More bars, and colors to match the map
To create an integrated experience between the map and the data, the histogram now shows where the data aligns with the colors used in the map when mapping with an unclassed ramp. This small change can help us better understand the colors being used. The map, the color ramp, and the data’s histogram are now working in unison, making it easier to unlock great maps.
When mapping with classed or unclassed methods, there are also more bars that appear within in the histogram, providing a better representation of the data’s spread.
The reset button, while not new, has been moved to a more obvious location so that you can easily revert to the settings you started with. This makes exploring your data a pleasant experience when exploring your data using an unclassed ramp. As you explore patterns with different values, you can always revert back to the original placement of the handles.
Easily interact with the data
You can now seamlessly control which colors associate with the data in your map. Whether you used a classed or unclassed approach, the handles can now freely move. This makes it easy to control specific values you may want to use in your map.

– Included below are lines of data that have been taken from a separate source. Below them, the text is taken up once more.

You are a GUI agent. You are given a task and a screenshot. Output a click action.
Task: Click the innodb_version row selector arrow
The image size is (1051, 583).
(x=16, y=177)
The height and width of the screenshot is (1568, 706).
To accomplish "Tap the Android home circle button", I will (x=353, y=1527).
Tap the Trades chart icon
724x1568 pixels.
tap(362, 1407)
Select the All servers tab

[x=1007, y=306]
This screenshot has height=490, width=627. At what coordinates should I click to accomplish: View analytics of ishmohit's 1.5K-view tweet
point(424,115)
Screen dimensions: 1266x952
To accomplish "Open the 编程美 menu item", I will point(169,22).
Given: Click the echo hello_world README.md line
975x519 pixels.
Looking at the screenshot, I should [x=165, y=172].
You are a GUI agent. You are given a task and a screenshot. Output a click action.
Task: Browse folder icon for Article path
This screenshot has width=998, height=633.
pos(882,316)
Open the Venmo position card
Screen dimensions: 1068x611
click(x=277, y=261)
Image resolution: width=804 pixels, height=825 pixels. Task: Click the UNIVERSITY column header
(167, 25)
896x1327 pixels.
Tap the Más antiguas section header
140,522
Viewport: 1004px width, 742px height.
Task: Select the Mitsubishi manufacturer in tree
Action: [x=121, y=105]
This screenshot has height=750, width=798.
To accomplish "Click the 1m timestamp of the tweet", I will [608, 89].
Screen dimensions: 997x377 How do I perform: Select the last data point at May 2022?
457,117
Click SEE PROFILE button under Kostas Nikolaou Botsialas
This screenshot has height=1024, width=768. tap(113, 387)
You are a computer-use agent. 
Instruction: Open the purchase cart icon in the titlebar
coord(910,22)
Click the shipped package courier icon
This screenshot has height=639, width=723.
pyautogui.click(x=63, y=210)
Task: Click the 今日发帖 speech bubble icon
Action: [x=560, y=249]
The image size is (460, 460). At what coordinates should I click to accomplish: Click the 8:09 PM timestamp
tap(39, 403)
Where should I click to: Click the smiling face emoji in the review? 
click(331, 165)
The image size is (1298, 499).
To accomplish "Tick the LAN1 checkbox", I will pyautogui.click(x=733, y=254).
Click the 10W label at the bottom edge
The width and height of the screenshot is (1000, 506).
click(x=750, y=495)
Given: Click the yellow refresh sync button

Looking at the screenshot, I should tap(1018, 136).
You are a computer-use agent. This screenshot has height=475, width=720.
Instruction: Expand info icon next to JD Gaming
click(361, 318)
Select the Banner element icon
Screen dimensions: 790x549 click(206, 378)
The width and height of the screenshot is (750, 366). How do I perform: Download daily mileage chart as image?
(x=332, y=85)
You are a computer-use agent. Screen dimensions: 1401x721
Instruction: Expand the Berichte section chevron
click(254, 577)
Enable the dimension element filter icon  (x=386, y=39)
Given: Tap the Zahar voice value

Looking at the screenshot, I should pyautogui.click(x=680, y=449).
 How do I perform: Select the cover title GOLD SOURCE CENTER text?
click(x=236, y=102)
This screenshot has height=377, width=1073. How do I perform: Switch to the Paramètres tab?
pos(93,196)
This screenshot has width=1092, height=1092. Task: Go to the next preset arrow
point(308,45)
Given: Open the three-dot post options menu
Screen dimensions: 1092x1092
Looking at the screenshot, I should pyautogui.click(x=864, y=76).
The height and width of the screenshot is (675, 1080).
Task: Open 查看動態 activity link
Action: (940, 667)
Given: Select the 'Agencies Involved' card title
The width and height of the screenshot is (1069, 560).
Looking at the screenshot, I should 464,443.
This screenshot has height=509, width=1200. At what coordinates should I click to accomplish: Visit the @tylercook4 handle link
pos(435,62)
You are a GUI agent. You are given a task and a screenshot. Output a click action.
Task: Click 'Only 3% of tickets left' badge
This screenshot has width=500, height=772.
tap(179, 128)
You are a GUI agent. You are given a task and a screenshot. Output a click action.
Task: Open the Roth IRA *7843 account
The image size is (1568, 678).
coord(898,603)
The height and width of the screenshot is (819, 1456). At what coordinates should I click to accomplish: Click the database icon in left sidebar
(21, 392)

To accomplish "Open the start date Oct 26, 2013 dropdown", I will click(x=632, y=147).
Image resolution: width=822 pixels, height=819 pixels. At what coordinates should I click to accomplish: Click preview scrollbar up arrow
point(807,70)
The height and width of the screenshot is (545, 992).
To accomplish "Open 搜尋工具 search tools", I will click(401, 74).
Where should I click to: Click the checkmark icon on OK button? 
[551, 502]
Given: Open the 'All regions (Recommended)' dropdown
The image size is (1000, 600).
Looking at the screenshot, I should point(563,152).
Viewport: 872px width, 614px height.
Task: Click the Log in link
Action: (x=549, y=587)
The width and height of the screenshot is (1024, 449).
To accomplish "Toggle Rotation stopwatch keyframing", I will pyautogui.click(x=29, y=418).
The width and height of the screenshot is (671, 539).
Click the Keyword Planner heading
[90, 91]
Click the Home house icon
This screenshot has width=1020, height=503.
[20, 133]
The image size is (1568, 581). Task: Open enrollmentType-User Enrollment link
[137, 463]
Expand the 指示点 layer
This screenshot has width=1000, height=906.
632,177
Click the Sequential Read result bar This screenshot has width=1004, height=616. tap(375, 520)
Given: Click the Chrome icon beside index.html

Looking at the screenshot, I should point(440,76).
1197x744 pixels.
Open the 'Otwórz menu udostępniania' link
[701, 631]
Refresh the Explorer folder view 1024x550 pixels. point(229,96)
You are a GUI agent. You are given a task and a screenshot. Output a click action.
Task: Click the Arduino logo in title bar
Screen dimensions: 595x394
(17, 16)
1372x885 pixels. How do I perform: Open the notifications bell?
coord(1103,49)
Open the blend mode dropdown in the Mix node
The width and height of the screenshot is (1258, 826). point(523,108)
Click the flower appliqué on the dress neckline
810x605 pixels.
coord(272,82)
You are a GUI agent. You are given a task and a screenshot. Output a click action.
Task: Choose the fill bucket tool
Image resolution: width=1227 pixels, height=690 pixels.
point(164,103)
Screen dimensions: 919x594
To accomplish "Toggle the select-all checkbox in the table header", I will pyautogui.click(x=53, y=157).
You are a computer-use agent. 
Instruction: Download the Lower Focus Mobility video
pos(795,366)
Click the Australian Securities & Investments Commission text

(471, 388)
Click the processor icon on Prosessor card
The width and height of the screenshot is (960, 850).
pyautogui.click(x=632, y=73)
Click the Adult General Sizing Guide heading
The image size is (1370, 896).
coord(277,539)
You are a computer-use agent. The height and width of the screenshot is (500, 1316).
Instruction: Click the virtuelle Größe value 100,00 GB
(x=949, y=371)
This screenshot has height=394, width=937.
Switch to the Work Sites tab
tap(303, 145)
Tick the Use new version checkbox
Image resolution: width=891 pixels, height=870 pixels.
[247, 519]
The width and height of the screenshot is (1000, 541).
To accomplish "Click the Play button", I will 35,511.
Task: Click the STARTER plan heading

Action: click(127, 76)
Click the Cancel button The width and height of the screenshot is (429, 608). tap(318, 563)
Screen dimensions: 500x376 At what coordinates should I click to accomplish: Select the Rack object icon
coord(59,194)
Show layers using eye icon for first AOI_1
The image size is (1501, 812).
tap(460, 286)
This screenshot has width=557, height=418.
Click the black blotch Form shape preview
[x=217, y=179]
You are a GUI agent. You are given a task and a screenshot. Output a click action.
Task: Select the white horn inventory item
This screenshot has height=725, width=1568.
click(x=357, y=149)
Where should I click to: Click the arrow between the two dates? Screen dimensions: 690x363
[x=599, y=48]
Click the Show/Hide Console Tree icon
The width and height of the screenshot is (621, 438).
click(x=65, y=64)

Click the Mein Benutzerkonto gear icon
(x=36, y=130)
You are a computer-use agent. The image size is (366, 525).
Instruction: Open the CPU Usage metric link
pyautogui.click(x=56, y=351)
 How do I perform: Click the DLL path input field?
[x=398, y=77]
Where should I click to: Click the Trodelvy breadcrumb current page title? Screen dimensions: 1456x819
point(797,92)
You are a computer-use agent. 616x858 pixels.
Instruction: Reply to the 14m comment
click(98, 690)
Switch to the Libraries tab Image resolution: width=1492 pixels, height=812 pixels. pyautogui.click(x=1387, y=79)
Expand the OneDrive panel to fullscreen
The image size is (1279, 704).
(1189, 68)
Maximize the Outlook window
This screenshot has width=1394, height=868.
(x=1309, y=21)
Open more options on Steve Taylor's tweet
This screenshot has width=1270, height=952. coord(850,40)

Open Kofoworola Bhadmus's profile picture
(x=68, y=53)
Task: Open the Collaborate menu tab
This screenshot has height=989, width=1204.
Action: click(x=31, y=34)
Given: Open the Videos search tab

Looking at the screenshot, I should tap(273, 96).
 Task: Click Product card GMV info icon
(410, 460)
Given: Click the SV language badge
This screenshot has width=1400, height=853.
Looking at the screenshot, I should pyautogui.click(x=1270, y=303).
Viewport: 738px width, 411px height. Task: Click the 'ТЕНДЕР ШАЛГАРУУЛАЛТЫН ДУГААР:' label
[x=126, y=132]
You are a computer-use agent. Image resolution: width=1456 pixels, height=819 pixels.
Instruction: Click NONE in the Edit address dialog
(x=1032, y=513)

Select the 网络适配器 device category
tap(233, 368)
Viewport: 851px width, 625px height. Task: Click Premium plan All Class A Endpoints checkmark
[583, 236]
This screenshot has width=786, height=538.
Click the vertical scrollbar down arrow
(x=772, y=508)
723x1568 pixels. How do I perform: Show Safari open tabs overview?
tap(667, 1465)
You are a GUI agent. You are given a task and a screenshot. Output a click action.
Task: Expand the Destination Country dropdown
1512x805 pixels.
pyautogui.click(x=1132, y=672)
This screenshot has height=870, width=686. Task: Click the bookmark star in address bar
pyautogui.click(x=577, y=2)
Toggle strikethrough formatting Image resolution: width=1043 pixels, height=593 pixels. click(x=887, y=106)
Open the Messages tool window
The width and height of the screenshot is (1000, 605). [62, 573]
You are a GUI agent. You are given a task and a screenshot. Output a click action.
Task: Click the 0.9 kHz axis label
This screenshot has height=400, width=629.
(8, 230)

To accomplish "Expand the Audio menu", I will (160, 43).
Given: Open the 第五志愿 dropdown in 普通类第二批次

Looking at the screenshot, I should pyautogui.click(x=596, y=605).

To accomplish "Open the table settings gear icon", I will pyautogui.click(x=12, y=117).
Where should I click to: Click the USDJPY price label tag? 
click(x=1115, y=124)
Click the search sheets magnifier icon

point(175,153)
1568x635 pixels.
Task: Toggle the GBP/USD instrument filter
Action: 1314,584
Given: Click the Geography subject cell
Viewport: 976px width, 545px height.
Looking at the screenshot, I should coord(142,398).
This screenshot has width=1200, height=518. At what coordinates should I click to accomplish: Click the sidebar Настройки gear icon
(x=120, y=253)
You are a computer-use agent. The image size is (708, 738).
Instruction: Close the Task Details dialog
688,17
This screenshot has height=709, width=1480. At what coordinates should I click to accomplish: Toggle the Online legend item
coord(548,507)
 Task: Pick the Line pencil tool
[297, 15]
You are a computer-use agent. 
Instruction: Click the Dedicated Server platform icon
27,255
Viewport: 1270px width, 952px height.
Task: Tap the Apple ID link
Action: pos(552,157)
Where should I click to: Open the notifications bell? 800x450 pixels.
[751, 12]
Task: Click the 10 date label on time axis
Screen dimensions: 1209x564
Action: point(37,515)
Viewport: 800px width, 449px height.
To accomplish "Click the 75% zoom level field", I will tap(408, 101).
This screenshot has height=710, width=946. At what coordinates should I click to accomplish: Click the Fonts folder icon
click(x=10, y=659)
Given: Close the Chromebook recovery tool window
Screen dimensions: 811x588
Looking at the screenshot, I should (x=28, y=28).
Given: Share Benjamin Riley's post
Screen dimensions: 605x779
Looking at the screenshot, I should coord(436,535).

When using an unclassed approach, you can work with the histogram in many different ways when mapping with Counts and Amounts (Color):
- Slide all handles together and maintain the +/- 1 standard deviation interval between the handles
- Slide one handle at a time, to any position
- Type in specific values for each handle
Interact with your data and see the changes instantly apply to your map. This interactivity allows us to pair our data-driven decisions with the map creation process like never before:
Maintaining the +/- 1 standard deviation interval can be helpful if you want to change the value on which you center your colors while preserving the statistical spread of the data itself. This helps us emphasize an important value such as a national figure or a threshold. For example, if I am mapping the percentage of population living in poverty, I may want to emphasize which areas on the map are living above or below the national average. We can maintain the statistical spread while re-centering the map around the national percent, which in this example is 13%. Below you can see that the synced behavior is used to drag all handles at once, and the map can be finalized by typing in the final value.
When working with classed data, you can now drag the handles into any position. This can be helpful when a map needs specific breakpoints such as a standardized method that need to be applied to your map.